### SOURCE EXTRACT:

::::::::

Reputation: 48490
Trying to understand some fundamentals in Cassandra, I was under the impression that one of the advantages a developer can take in designing a data model is by dynamically adding columns to a row identified by a key. That means I can model my data so that if it makes sense, a key can be something such as a user_id from a relational database, and I can for example, create arbitrary amounts of columns that relate to that user.
What I'm not understanding is why there is so much emphasis to predefined columns in CLQ examples, particularly in the CREATE TABLE/COLUMNFAMILY examples:
CREATE TABLE emp (
empID int,
deptID int,
first_name varchar,
last_name varchar,
PRIMARY KEY (empID, deptID)
);
Wouldn't this type of model make more sense to just stuff into a relational database? What if I don't know my column name until runtime and need to dynamically create it? Do I have to use ALTER TABLE to add a new column to the row using CLQ? The particular app use-case I have in mind I would just need a key identifier and arbitrary column names where the column name might include a timestamp+variable_identifier.
Is Cassandra the right tool for that? Are the predefined columns in documentation nothing more than an example? How does one add a dynamic column name with an existing column family/table?
Upvotes: 3
Views: 3385
Reputation: 19377
My answer from the mailing list:
Schemalessness is not a fundemental concept to Cassandra, at all. You're probably suffering from too much exposure to document databases. Experience has shown that having schema to say "email column is text, and birth date column is a timestamp" is very useful as projects and teams grow.
There's nothing wrong with the relational model per se (subject to the usual explanation about needing to denormalize to scale). Cassandra is about making applications scale, not throwing the SQL baby out with the bathwater for the sake of being different.
That said, if you really don't know what kinds of attributes might apply (generally because they are user-generated) you can use a Map.
Upvotes: 1
Reputation: 14173
Do I have to use ALTER TABLE to add a new column to the row using CLQ?
Yes, the schema must be defined before you can insert into 'new columns'. However you could define 1 column that is a collection of data. Look at the 'tag' example in datastax's 'thrift to cql upgrade' blog under mixing dynamic and static columns.
How does one add a dynamic column name with an existing column family/table?
In CQL you have to first alter the structure of the table (column family) using the ALTER
keyword. My guess is that this is to ensure that column families contain the specified columns eliminating the chance of a column being added by mistake (better data quality).
Is Cassandra the right tool for that?
I think it is, but if you need to add columns on-the-fly without specifying schema altering statements then you should probably look into thrift based APIs which can do that, but just a friendly warning, datastax advise that new applications use CQL.
Upvotes: 4

::::::::

Name every column declared in the CREATE TABLE emp statement in the Cassandra thread above.

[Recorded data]
::::::::

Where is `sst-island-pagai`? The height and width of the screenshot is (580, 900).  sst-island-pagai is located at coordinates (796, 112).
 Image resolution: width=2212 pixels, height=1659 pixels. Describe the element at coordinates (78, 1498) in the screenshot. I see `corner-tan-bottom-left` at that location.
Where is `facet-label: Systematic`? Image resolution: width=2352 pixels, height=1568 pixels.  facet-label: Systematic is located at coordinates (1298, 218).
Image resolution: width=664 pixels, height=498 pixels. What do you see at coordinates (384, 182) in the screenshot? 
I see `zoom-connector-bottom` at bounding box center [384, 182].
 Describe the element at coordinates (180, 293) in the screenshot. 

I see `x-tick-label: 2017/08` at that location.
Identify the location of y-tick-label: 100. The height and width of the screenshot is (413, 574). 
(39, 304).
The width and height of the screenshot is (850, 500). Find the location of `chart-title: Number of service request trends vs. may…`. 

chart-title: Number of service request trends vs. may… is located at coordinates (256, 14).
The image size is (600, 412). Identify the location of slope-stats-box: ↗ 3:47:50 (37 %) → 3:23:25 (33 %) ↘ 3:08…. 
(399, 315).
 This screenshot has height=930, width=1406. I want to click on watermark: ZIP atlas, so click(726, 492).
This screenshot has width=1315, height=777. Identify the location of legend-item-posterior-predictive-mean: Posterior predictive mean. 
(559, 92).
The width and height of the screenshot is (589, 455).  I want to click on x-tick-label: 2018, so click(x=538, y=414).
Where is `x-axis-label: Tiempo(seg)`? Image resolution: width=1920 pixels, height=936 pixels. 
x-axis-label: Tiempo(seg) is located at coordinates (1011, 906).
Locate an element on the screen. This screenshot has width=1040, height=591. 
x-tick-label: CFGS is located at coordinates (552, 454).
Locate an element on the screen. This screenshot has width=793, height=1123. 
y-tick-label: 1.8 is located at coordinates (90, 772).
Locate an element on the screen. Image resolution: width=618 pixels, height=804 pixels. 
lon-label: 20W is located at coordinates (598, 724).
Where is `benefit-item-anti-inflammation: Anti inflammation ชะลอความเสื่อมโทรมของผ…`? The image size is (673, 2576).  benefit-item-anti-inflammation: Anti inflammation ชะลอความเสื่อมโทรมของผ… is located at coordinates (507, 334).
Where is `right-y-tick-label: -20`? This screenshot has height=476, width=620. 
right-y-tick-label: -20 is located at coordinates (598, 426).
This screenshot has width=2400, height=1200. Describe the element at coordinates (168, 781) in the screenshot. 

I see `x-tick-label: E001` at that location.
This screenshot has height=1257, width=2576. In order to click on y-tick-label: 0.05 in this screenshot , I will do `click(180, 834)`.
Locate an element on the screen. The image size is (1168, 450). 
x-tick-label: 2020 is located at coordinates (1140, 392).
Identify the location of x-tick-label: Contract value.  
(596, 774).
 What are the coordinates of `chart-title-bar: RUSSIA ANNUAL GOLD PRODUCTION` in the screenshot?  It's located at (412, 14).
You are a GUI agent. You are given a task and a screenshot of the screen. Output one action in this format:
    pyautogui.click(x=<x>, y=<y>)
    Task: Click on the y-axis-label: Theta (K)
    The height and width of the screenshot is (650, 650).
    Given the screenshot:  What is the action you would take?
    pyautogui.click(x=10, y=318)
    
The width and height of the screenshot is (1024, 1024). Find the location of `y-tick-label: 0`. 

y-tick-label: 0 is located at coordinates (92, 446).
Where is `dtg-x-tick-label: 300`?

::::::::

### YOUR SOLUTION:
empID, deptID, first_name, last_name